A Bioinformatics In-Silico Approach to Obtaining a Short-List of Candidates for Novel Sources of Resistance Against a Terrible Yield Robber, SCN

Soybean (Glycine max (L.) Merr.) is an important partner in sustainable agricultural management practices, as well as an important source of food, feed, and fuel. Soybean growth is being threatened by a plant parasitic nematode called soybean cyst nematode, Heterodera glycines Ichinohe, (SCN). As of today, there are only two resistant genes being widely rotated in SCN infested fields, rhg1 and Rhg4. Due to this, SCN populations are mutating and overcoming the resistance. Hence, the identification of novel resistant genes in soybean is necessary to save this crop. A multidisciplinary pipeline has been developed through utilizing functional genomics and systems biology practices; this involved investigating various computational databases, including single nucleotide polymorphisms, loss of function, TAIR10 and BLASTP, in addition to two leading sequence-based PPI prediction tools: Protein-protein Interaction Prediction Engine (PIPE4), and Scoring PRotein INTeractions (SPRINT). These two computational engines were used to search the entire soybean (~60,000 proteins) and SCN proteomes (~30,000 proteins) for proteins interacting with already known resistance proteins, rhg1 and Rhg4. Using this pipeline on entire soybean genome, a short-list of 56 candidate genes was attained.
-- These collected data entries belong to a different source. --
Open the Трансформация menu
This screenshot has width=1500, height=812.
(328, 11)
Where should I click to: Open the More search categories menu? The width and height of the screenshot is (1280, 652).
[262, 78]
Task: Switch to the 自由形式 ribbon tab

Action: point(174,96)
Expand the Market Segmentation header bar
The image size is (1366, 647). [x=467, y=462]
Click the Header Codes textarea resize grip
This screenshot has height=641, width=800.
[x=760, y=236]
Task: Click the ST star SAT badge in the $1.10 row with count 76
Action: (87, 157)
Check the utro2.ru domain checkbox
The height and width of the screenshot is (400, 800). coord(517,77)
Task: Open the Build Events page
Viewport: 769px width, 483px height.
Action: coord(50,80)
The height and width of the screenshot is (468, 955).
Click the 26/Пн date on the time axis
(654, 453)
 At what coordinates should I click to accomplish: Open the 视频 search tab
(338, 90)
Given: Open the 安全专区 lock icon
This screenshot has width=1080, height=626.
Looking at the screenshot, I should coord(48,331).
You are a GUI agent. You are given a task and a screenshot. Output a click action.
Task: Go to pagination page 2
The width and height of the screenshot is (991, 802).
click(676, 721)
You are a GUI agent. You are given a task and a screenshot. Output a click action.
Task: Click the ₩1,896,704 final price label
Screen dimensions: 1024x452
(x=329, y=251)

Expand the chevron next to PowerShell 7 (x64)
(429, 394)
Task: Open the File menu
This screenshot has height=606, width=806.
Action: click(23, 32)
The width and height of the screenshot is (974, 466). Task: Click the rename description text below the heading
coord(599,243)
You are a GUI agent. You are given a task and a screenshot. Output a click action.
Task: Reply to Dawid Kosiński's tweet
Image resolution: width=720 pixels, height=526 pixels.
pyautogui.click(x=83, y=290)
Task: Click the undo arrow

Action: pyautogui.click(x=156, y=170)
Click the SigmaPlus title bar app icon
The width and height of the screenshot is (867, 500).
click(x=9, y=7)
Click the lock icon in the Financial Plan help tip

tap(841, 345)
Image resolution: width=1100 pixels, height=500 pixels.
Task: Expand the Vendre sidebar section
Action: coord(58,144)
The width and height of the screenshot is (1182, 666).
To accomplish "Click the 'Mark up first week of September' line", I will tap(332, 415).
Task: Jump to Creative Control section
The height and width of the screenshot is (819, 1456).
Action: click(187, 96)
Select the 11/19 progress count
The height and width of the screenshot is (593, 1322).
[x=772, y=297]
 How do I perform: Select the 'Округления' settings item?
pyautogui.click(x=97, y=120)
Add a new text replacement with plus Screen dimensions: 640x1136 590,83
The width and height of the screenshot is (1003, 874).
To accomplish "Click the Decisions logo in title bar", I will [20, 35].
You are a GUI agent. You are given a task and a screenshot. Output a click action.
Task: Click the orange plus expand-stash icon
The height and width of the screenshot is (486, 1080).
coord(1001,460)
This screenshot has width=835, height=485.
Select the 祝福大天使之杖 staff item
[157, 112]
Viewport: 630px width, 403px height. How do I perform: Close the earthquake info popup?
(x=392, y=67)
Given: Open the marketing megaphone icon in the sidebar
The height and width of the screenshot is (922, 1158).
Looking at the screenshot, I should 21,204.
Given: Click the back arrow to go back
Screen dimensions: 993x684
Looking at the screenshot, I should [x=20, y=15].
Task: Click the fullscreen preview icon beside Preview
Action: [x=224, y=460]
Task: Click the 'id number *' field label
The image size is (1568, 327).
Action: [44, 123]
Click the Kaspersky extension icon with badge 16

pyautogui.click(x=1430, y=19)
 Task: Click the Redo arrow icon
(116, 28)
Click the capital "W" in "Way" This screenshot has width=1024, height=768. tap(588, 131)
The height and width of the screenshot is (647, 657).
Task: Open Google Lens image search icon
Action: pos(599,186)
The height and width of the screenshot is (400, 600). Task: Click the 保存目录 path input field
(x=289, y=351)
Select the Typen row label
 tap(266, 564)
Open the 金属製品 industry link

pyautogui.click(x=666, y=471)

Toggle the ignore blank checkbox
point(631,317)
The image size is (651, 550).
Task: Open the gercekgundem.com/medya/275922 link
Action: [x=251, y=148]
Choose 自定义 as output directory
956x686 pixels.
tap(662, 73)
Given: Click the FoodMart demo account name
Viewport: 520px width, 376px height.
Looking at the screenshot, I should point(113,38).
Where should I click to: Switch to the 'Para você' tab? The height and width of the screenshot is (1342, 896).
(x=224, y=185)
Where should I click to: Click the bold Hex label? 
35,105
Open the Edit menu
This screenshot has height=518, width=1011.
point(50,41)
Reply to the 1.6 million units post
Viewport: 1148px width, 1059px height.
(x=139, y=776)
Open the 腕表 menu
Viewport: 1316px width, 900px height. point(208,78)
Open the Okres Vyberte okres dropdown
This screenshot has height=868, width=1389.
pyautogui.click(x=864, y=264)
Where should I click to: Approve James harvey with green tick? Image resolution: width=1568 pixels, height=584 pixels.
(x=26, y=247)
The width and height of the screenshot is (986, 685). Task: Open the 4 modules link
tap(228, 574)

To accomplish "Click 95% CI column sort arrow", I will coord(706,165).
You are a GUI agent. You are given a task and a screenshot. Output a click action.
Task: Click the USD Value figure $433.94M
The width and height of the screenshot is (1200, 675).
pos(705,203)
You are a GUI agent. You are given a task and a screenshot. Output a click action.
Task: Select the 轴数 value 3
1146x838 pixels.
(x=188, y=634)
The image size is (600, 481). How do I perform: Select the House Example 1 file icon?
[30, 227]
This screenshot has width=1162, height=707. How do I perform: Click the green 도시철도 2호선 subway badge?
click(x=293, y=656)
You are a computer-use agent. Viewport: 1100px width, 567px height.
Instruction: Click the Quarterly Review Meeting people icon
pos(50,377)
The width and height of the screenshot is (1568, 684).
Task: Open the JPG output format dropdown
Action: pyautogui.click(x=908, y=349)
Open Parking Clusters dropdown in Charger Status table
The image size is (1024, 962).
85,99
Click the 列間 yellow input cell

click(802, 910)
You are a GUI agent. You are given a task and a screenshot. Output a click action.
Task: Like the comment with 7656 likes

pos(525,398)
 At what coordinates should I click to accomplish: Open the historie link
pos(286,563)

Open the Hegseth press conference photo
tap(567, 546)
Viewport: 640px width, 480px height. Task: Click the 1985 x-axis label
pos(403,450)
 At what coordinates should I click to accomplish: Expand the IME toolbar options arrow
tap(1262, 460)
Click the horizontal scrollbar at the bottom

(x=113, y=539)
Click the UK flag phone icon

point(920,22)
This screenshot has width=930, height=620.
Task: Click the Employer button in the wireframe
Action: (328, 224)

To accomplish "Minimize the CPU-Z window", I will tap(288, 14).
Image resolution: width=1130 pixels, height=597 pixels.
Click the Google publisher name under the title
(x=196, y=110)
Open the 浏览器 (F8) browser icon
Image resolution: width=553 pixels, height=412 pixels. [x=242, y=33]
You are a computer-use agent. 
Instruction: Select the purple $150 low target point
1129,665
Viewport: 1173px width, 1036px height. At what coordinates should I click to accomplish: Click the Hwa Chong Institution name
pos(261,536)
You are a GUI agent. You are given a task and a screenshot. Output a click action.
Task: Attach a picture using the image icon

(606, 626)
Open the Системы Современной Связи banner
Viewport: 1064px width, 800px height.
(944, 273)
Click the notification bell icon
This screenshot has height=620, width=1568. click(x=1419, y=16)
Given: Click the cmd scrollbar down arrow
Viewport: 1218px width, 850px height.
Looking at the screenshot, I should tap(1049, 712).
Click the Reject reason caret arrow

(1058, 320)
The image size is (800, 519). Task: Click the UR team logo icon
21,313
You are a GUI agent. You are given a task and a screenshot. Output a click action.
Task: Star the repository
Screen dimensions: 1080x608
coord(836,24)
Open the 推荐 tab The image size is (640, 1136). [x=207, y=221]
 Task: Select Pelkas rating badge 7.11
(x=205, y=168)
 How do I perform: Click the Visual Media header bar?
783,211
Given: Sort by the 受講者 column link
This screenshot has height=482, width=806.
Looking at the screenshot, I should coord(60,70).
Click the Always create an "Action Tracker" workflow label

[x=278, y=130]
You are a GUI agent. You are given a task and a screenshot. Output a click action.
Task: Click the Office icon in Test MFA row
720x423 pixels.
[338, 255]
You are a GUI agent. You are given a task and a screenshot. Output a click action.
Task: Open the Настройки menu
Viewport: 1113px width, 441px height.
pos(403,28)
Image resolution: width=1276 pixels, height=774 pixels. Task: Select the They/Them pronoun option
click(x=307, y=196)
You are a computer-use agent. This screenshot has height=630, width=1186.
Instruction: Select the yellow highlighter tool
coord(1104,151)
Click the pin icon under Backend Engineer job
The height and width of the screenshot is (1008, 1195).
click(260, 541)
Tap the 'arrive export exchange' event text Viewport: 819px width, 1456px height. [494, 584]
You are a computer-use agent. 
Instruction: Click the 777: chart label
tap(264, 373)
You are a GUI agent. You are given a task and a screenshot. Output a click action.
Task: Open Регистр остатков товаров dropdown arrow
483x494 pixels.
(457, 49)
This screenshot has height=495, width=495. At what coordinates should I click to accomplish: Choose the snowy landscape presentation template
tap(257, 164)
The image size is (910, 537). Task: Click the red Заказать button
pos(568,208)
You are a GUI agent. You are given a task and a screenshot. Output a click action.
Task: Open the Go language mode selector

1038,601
Of these candidates, 4 were published about recently, one SCN resistance, and 3 in resistance to other pathogens. Of the remainder, 16 genes contained annotations related to pathogen resistance in plants. Further investigation of these potential candidate genes is currently in progress through an RNA-seq experiment. Finally, allele-specific marker development will cap this project to assist breeders in quickly scanning for this novel sources of resistance.